In 2018 and 2019 two Boeing 737 MAX 8 airplanes crashed due to design flaws in the airplane’s MCAS flight control software [URL: MAX-groundings]. Here too, the software—misdirected by incorrect sensor information—generated fatal countermeasures.

Testing effort has to remain in reasonable proportion to the results testing can achieve. “Testing makes economic sense as long as the cost of finding and remedying faults is lower than the costs produced by the corresponding failure occurring when the system is live.”⁵ [Pol 00]. Reasonable testing effort therefore always depends on the degree of risk involved in failure and an evaluation of the danger this incurs. The price of the destroyed space telescope Hitomi could have paid for an awful lot of testing.

Case Study: Risks and losses when failures occur
The DreamCar module constantly updates and displays the price of the current configuration. Registered customers with validated ID can order a vehicle online.
Once a customer clicks the Order button and enters their PIN, the vehicle is ordered and the purchase committed. Once the statutory revocation deadline has passed, the chosen configuration is automatically passed on to the production management system that initiates the build process.
Because the online purchase process is binding, if the system calculates and displays an incorrect price the customer has the right to insist on the paying that price. This means that wrongly calculated prices could lead to the manufacturer selling thousands of cars at prices that are too low. Depending on the degree of miscalculation, this could lead to millions of dollars in losses. Having each purchase order checked manually is not an option, as the whole point of the VSR-II system is that vehicles can be ordered completely automatically online.

Defining test thoroughness and scope depending on risk factors

Systems or system parts with a high risk have to be tested more extensively than those that do not cause major damage in case of failure.⁶ Risk assessment has to be carried out for the individual system parts or even for individual failure modes. If there is a high risk of a system or subsystem malfunctioning, the test requires more effort than for less critical (sub) systems. These procedures are defined through international standards for the production of safety-critical systems.

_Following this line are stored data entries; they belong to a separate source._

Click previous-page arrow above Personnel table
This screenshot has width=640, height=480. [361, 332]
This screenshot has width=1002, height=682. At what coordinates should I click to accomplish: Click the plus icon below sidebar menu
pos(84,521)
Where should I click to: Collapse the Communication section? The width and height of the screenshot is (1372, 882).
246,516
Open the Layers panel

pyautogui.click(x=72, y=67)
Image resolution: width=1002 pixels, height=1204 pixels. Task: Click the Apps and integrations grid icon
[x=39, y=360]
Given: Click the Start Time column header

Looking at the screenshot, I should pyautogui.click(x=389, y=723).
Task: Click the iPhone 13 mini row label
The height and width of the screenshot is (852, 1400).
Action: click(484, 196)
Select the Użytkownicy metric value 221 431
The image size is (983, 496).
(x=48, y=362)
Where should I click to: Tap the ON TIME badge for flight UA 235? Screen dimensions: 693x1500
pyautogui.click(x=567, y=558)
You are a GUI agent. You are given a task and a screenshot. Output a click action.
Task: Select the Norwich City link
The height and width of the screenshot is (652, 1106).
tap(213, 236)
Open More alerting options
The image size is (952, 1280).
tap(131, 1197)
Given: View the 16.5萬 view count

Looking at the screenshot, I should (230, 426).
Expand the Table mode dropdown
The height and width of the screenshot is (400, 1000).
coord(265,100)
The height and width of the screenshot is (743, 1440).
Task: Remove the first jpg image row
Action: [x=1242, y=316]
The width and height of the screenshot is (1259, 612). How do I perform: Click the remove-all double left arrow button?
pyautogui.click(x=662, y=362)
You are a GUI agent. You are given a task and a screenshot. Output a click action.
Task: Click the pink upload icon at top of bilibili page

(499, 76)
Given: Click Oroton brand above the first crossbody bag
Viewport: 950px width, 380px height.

For example, the [RTC-DO 178B] Airborne Systems and Equipment Certification standard prescribes complex testing procedures for aviation systems.

Although there are no material risks involved, a computer game that saves scores incorrectly can be costly for its manufacturer, as such faults affect the public acceptance of a game and its parent company’s other products, and can lead to lost sales and damage to the company’s reputation.

1.Here, we are referring to the dynamic testing processes discussed in Chapter 5. Static testing (see Chapter 4) doesn’t require the software to be executed.

2.Testing alone cannot prove that all requirements have been fulfilled (see below).

3.If comprehensive testing reveals few (or no) failures, this increases stakeholder confidence in the product.

4.Section 6.2.5 goes into more detail on this topic.

5.These costs include not only software repair, renewed testing, and replacement of the faulty software, but also immaterial costs such as bad publicity and legal issues.

6.Section 6.2.4 goes into detail on this topic.